Solved: Re: Cisco ISE AWS upgrade 3.1 -> 3.2

sroic · ‎02-22-2023

Hello,

I'm interested has someone already done this and what would be the best way to approach this. We are running cloud native AWS deployment and according to docs this deployment cannot be upgraded but needs to be redeployed and configuration restored from backup. We have small HA deployment of 2 nodes which are currently running 3.1 version. We made configuration backup on primary ISE and exported certificates.

Our idea was to destroy the secondary ISE instance and redeploy it with 3.2 version from marketplace. After that we planned to do initial CLI config (ips, routes, etc.), import one trusted and one system certificate and restore the backup but without ADE-OS config because we are restoring on different node (different IPs). If this goes well we would check the authentication works on new secondary ISE, then destroy the primary, redeploy with 3.2 and add to deployment to sync with secondary. This way we keep one ISE running all the time (so we don't have production downtime) and have an option to revert if upgrade doesn't work.

The thing is, when we restored the config on new 3.2 ISE it ended with a status "success" (#show restore status) but after the services restarted GUI wasn't accessible.

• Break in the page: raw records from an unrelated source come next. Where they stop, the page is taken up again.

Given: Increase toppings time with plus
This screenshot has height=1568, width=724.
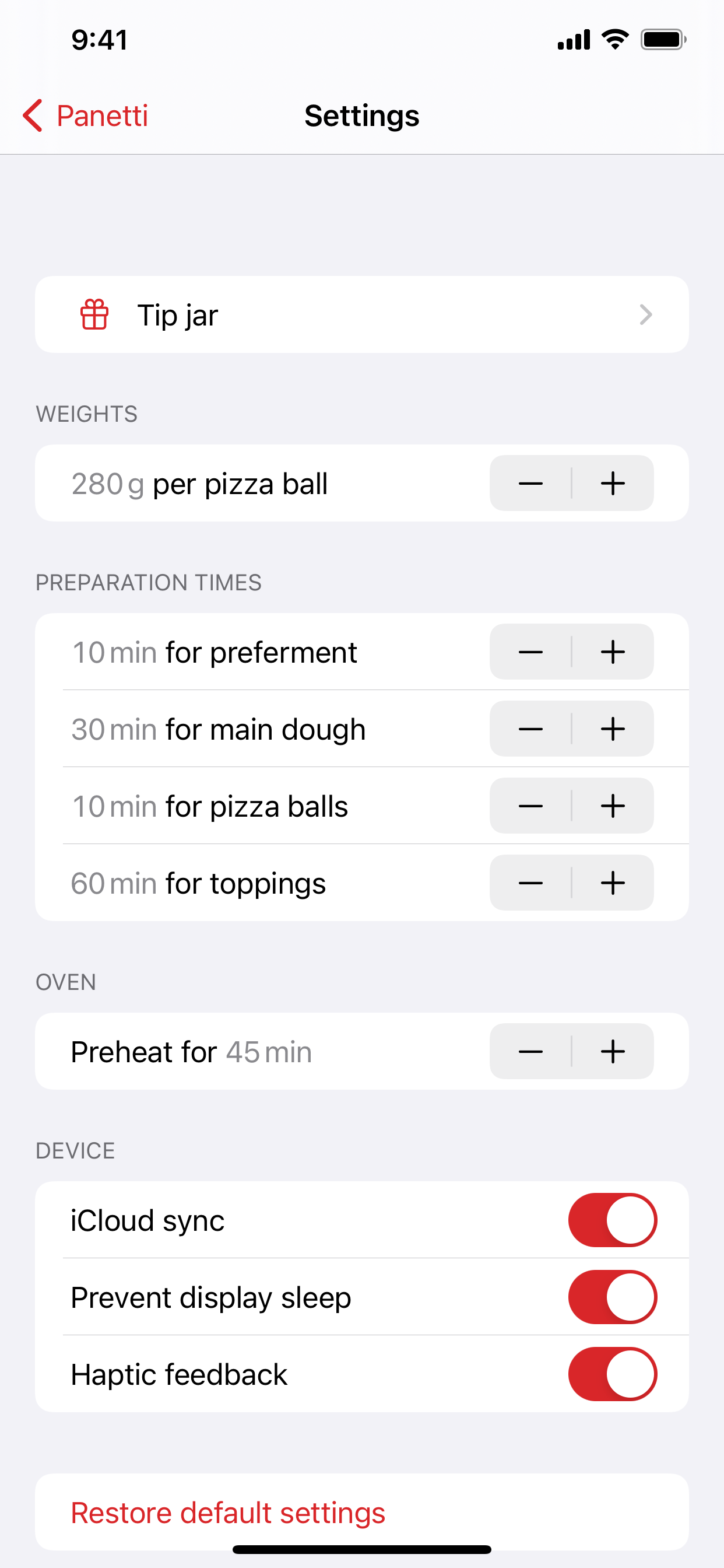Looking at the screenshot, I should [613, 883].
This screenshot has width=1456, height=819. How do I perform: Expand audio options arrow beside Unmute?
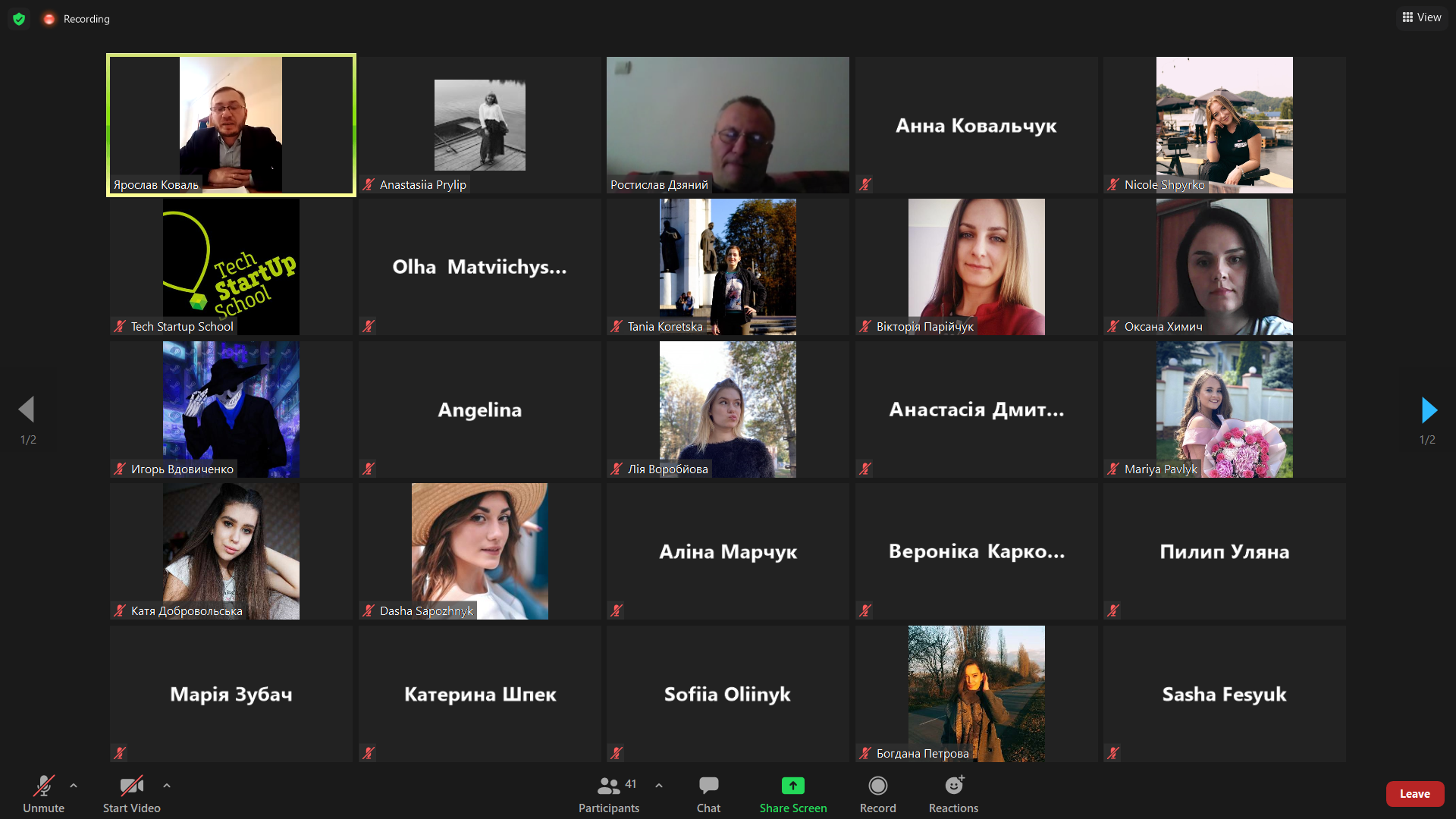[x=74, y=786]
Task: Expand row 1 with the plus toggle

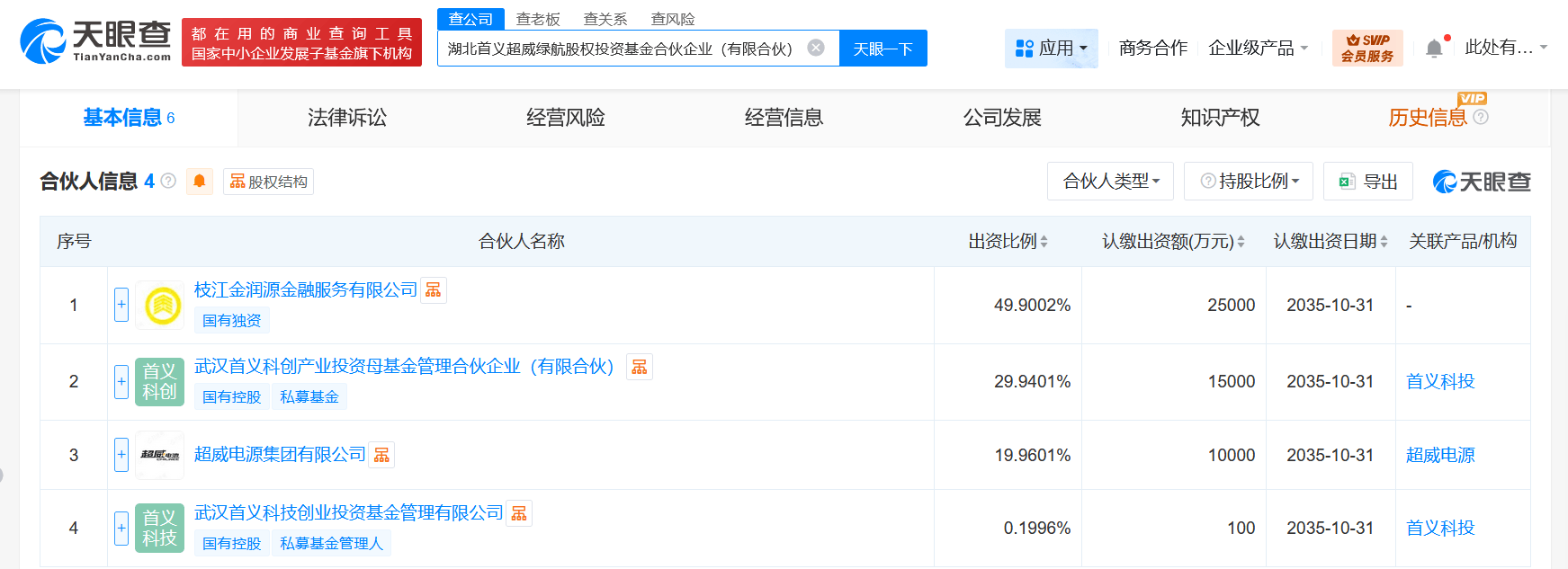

I tried stopping and starting ise app(also in safe mode) but without success. #show ports command shows that port 443 isn't running despite the right process running:

ISE PROCESS NAME STATE PROCESS ID
--------------------------------------------------------------------
Database Listener running 3842027
Database Server running 129 PROCESSES
Application Server running 3856115
Profiler Database running 3848495
ISE Indexing Engine running 3857114
AD Connector running 3858478
M&T Session Database running 3852639
M&T Log Processor running 3856336
Certificate Authority Service running 3858223
EST Service running 3858653
SXP Engine Service disabled
TC-NAC Service disabled
PassiveID WMI Service disabled
PassiveID Syslog Service disabled
PassiveID API Service disabled
PassiveID Agent Service disabled
PassiveID Endpoint Service disabled
PassiveID SPAN Service disabled
DHCP Server (dhcpd) disabled
DNS Server (named) disabled
ISE Messaging Service running 3844843
ISE API Gateway Database Service running 3847436
ISE API Gateway Service not running
ISE pxGrid Direct Service running 3870101
Segmentation Policy Service disabled
REST Auth Service running 3878601
SSE Connector disabled
Hermes (pxGrid Cloud Agent) disabled
McTrust (Meraki Sync Service) disabled
ISE Node Exporter running 3859115
ISE Prometheus Service running 3860287
ISE Grafana Service running 3863957
ISE MNT LogAnalytics Elasticsearch disabled
ISE Logstash Service disabled
ISE Kibana Service disabled

I tried to reload/restart whole VM and after that I cannot login neither to SSH or console in AWS. SSH just closes the windows after authentication and console after login shows:

Failed to log in 1 time(s)
Last failed login on Wed Feb 22 13:41:23 2023 from ttyS0
Failed to connect to server
Exit

So I'm cut out of everything right now and only option is to destroy this instance and start again. But I don't understand what we did wrong? Is it against the best practice to restore backup of 2 node HA on the "secondary" node, even though this is the primary (and only) node in deployment at this moment. Is the backup somehow connected to the instance?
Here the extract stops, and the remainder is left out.